The protein APC slows Lou Gehrig's disease in mice

Amyotrophic lateral sclerosis (ALS), also known as Lou Gehrig's disease, is a neurodegenerative disease that causes progressive weakness, disability, and death. Treatments are largely palliative. Using mice carrying the mutated form of the human SOD1 gene that causes inherited forms of ALS, however, Berislav Zlokovic and colleagues, at the University of Rochester Medical Center, Rochester, have now found that administration of the protein APC slows disease progression and extends survival. The authors therefore suggest that strategies designed to activate APC might be of benefit to patients with inherited, and possibly sporadic, ALS. However, in an accompanying commentary, Charles Esmon and Jonathan Glass warn that such an approach would not be without risks.

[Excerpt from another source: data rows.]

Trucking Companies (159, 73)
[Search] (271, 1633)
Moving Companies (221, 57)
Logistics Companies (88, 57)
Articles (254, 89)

In the study, administration of both APC, whose main function is to prevent blood clotting, and APC analogs with a reduced ability to prevent blood clotting slowed disease progression in the mutant SOD1–expressing mice and extended their survival, even when the compounds were administered after disease onset. Further analysis indicated that these compounds were able to access the brain and that once there, they worked by decreasing expression of the mutant SOD1 in several cell types in the brain, including the nerve cells destroyed in individuals with ALS. This study therefore indicates that APC can have a neuroprotective effect in mouse models of inherited ALS.